Il est également assez frustrant d’être confronté à des situations où le jeu nous force la main en dépit du bon sens le plus élémentaire. Ainsi, à un stade avancé du jeu, il est possible de se retrouver enfermé dans une cage face à deux personnes vous demandant de faire démonstration de vos pouvoirs magiques. Vous pourriez alors facilement les effrayer, par exemple – un des nombreux pouvoirs à votre disposition à ce moment du jeu. Mais non, votre seule possibilité est d’ouvrir la porte de votre cage comme ils vous le demandent, sans que rien ne vienne le justifier ; le genre de lacunes un tantinet énervantes. Rien de tout cela n’a empêché le jeu de se faire une petite place dans l’imaginaire collectif de ceux qui ont eu la chance de poser les mains dessus à sa sortie, mais il était important de souligner ces quelques anicroches aux joueurs qui désireraient le découvrir aujourd’hui.

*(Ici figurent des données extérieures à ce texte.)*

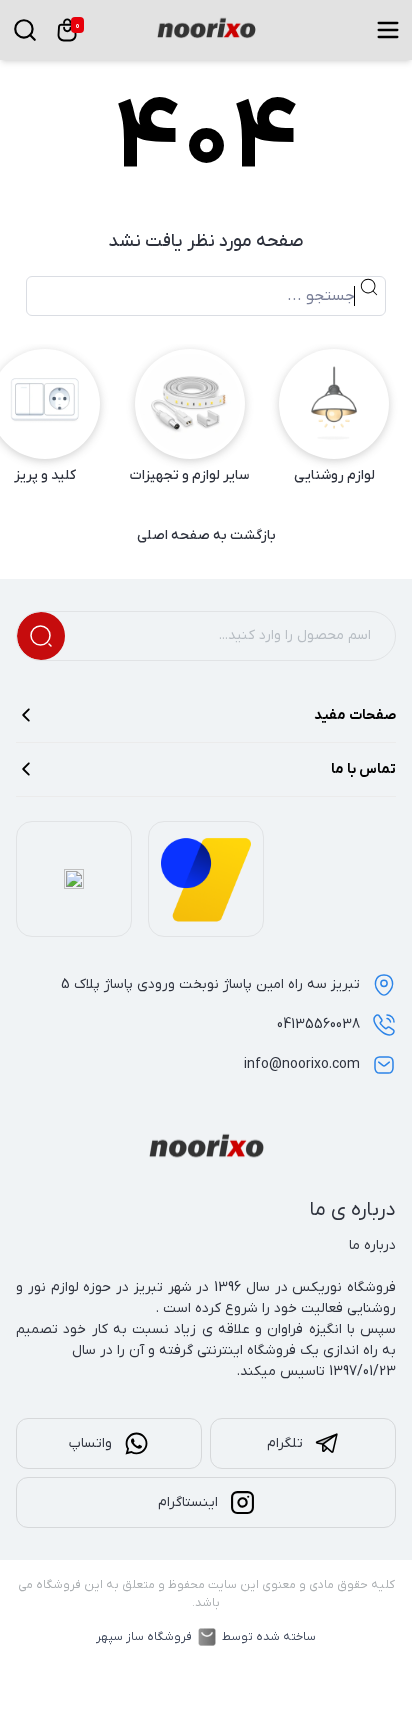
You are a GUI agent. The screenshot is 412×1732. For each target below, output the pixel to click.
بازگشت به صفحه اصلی (206, 535)
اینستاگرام (188, 1502)
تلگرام (285, 1443)
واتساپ (90, 1443)
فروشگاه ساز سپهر (144, 1637)
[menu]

Signalons, malgré tout, que le jeu dispose de trois niveaux de difficulté : si je n’ai décelé aucune différence entre les modes « standard » et « practice », le mode « expert », pour sa part, ne vous affichera plus les notes en bas de l’écran et vous demandera de vous débrouiller intégralement à l’oreille – ce qui rend tout de suite le jeu beaucoup plus délicat. En guise de bonus, ce mode « expert » vous offrira, vers la fin du jeu, une courte scène retirée des deux autres modes. Reste au final un jeu original, culotté et profondément visionnaire dans son approche du game design… et sans doute un peu trop au moment de sa sortie. Perçu comme trop court et trop simple pour un jeu vendu au prix fort, soulevant un certain scepticisme de la part de la critique, il aura au final été totalement éclipsé par le succès de The Secret of Monkey Island, publié quelque mois plus tard, et qui présentait une aventure plus longue, plus complexe et fondamentalement plus classique. Conséquence : Brian Moriarty, redirigé vers des titres éducatifs avant de se casser les dents sur le développement de The Dig, n’aura jamais pu achever la trilogie qu’il avait imaginée autour de Loom et n’aura plus jamais été le game designer d’un jeu d’aventure. Cruelle destinée pour quelqu’un qui aura vu un peu plus loin que les autres un peu trop vite…

Quelques mots, enfin, sur la VF : elle est d’une bonne qualité, surtout si l’on considère la période de sa réalisation, où l’amateurisme le plus total était la règle plutôt que l’exception en terme de localisation. Pas de coquille, pas de faute d’orthographe : ça change très agréablement de ce qu’on pouvait observer, au hasard, dans la série des King’s Quest vers la même période. Seul choix discutable : n’avoir traduit ni les noms des personnages – qui sont pourtant tous chargés de sens – ni le métier à tisser, auquel il est systématiquement fait référence sous le terme « Loom », ce qui permet certes de garder le lien avec le titre du jeu mais n’a pas grand sens au milieu d’une traduction intégrale. Quoi qu’il en soit, mettre la main sur cette VF par des voies légales sera sans doute très compliqué : toutes les plateformes de téléchargement proposant le jeu à la vente à l’heure actuelle ne proposent que la VO. Surement existe-t-il des patchs de fans permettant de contourner le problème.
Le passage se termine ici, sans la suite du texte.